> WHAT TO WORK ON:
**1)** Translate this sentence from the passage on African oral genres into Spanish: "Many ethnic communities on the African continent have similar forms of orally transmitted and composed verbal art, which differ by language and custom, but are occasioned by similar geographical location, beliefs or social systems."
**2)** Go on with the passage on African oral genres, picking up right after its last sentence.

** Begin TEXT SECTION **

2. The influence of local oral genres: Many ethnic communities on the African continent have similar forms of orally transmitted and composed verbal art, which differ by language and custom, but are occasioned by similar geographical location, beliefs or social systems. Examples include the hunters’ songs among the Yoruba (ijala) and among the Igbo (egbenuoba), songs of praise and insult, like the oriki among the Yoruba or the izibongo among the Zulu; invocations and prayers to various gods; the animal tales common among different groups, the characteristics associated with the animals varying according to the status of the animal among the community In the Caribbean, some of these features survive : for example, the Trinidad pantomime’s 1949 production of Brer Anancy, the popular folk character of Ananse, the spider who lives by his wits, whose stories are common among the Akan-speaking peoples of West Africa.

** End TEXT SECTION **
** Begin STORED DATA **

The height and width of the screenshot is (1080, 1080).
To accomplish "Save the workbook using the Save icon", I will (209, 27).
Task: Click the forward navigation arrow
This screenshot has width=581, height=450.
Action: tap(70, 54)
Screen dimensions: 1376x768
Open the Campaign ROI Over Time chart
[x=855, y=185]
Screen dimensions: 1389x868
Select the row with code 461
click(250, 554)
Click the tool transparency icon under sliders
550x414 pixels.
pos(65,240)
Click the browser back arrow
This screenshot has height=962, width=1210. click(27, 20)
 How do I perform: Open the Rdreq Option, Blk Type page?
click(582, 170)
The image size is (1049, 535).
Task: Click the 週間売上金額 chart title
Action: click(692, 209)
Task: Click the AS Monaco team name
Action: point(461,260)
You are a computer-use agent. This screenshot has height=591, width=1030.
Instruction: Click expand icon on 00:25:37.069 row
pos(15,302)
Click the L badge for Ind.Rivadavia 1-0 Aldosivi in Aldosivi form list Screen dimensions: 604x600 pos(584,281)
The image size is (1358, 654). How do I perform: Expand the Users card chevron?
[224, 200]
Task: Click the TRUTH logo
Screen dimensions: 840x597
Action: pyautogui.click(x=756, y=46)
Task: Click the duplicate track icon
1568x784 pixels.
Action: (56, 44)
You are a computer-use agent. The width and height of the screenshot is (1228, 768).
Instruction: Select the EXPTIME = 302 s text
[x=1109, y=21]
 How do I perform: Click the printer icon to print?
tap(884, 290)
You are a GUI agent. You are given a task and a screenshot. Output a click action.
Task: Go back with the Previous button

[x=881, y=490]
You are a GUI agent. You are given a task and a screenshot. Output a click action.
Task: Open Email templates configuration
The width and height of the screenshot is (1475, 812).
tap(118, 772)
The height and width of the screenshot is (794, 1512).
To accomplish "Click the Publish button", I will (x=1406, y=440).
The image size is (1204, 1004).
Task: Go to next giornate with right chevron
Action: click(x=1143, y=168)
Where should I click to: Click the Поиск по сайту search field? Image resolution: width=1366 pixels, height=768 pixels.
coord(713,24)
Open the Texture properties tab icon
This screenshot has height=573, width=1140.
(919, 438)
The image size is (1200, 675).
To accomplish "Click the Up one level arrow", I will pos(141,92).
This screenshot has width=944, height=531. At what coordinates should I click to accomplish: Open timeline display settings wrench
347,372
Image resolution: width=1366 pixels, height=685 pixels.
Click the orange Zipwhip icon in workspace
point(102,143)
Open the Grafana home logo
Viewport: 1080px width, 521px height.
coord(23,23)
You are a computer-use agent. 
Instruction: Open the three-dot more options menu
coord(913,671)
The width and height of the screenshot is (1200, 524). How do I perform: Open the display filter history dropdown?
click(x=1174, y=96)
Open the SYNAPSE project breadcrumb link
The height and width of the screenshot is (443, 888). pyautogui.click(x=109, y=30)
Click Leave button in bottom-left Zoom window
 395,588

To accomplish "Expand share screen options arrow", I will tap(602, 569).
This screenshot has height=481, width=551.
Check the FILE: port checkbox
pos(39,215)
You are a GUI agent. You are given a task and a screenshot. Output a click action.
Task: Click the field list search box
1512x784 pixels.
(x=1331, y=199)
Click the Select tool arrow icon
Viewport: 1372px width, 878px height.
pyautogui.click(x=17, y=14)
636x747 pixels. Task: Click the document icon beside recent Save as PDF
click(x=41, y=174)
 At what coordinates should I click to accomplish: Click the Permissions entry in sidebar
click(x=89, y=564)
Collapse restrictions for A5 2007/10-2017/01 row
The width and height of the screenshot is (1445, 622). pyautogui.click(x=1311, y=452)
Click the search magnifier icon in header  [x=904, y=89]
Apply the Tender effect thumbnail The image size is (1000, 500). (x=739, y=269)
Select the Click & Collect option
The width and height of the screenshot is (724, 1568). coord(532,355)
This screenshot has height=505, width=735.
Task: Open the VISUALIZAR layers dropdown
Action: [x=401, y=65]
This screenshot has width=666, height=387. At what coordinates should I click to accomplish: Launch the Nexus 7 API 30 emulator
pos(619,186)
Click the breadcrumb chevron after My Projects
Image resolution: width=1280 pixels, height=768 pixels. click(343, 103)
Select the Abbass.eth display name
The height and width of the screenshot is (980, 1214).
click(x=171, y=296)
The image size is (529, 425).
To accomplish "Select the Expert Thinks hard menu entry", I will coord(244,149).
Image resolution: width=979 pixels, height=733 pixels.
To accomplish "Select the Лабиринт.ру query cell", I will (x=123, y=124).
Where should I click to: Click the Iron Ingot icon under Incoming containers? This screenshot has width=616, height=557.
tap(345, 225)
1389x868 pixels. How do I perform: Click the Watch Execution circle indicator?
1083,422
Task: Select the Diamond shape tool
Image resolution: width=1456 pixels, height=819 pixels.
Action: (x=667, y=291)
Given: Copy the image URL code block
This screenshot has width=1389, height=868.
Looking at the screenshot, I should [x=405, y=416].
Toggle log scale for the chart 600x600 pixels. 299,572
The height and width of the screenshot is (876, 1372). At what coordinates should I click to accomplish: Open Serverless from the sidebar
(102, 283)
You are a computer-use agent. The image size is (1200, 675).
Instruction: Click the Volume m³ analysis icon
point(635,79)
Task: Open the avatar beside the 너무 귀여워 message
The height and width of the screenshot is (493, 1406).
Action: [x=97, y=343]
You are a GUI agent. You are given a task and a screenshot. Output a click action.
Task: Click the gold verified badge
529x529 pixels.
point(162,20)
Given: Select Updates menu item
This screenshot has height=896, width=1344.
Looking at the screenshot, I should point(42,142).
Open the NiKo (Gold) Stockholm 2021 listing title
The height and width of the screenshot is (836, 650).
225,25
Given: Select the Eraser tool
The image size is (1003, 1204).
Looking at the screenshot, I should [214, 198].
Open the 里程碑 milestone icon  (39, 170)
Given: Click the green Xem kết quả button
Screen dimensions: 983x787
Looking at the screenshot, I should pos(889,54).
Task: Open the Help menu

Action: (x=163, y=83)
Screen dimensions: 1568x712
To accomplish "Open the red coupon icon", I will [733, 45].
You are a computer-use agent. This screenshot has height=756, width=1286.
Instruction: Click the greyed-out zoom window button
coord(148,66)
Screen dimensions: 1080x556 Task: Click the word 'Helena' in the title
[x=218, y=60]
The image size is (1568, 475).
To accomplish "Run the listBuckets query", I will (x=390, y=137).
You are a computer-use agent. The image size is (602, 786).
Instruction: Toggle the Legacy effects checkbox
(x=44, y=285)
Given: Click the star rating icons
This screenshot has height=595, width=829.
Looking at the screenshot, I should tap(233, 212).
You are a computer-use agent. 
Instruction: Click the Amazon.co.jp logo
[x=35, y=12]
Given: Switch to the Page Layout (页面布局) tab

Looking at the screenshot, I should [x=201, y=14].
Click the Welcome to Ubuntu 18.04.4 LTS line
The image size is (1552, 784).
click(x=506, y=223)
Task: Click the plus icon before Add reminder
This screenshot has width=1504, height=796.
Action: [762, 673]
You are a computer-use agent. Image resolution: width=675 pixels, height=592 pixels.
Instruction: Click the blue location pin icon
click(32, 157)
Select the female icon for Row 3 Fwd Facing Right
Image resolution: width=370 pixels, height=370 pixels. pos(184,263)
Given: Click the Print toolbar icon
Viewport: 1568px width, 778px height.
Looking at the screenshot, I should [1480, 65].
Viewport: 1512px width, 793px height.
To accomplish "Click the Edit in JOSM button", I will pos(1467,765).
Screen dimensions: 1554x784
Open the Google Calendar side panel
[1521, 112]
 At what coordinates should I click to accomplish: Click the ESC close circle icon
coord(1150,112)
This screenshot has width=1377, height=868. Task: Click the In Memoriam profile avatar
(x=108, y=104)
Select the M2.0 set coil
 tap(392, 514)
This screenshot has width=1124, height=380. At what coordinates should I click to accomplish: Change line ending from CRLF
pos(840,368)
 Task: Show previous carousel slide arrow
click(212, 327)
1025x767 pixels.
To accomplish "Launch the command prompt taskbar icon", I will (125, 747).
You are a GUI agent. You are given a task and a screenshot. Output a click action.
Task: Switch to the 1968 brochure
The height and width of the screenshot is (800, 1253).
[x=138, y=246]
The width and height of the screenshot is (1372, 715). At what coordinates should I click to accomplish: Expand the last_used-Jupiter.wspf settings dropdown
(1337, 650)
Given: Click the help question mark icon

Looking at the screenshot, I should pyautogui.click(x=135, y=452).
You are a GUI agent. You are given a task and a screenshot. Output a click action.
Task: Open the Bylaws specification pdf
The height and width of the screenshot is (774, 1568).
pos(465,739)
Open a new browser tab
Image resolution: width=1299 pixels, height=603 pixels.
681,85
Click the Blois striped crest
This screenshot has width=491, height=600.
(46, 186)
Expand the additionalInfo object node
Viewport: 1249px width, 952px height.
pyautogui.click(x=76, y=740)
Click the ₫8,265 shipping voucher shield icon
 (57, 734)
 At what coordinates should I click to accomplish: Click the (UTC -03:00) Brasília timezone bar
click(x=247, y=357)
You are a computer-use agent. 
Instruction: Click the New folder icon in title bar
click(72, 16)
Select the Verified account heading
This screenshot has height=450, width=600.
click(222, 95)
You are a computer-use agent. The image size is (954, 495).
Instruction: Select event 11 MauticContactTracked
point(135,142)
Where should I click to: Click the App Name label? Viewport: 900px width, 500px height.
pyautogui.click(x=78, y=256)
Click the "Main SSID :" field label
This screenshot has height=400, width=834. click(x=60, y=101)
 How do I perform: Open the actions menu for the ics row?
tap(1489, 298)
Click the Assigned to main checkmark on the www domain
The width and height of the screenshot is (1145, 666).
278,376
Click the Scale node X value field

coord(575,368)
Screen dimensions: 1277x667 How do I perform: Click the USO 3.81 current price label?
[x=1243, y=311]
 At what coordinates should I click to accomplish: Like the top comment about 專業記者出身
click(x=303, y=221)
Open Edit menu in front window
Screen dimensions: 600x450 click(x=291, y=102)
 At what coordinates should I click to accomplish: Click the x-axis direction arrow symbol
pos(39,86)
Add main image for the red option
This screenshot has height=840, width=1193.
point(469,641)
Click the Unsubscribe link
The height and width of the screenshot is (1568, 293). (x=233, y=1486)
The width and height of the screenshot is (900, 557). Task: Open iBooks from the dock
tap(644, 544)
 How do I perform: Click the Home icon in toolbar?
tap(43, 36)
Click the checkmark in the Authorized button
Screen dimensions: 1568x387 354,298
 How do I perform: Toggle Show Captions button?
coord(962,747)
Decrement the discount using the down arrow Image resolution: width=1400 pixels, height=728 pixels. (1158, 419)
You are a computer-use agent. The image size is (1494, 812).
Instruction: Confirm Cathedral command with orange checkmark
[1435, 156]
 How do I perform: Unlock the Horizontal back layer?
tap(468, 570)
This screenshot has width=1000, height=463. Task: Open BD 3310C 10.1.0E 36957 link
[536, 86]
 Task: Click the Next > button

** End STORED DATA **

> ANSWERS PROVIDED:
**1)** Muchas comunidades étnicas del continente africano tienen formas similares de arte verbal transmitido y compuesto oralmente, que difieren según la lengua y las costumbres, pero que están motivadas por una ubicación geográfica, unas creencias o unos sistemas sociales similares.

**2)**
3. Influence of Christian churches: The European civilising mission in Africa was spearheaded by the Christian missionaries who were the first to set up schools for the colonised and thus became the pioneers of colonial education, which was later taken up by the colonial state. The church actively opposed indigenous performances – dance, masquerades, ritual performances and orature were all forcibly banned, and an alternate civilised culture was manufactured to put in its place. The contours of this civilised culture has been discussed earlier (See Modules 2 and 3) and how theatre was affected by it is discussed below. Here we will look at the influence of the church on the performance traditions and the resultant effects on theatre. In Child of Two Worlds, Mugo Gatheru remembers from his childhood the difference between African forms of worship including song, dance and music and the sober services of the Christian church. As African converts grew in number they gradually transformed the various Church offices in which they participated. The nature of worship changed and the use of music increased. Finally indigenous theatrical forms were used to propagate the faith, all the while keeping within the parameters of performance allowed by the church.

 

The first professional theatres in Nigeria were companies created by Yoruba actor- managers like Hubert Ogunde, Kola Ogunmola, and Duro Ladipo, who were teachers involved in dramatizing. Bible stories in African Christian churches. For example, Ogunde’s first production was The Garden of Eden (1944), staged in the Church of the Lord, in Lagos.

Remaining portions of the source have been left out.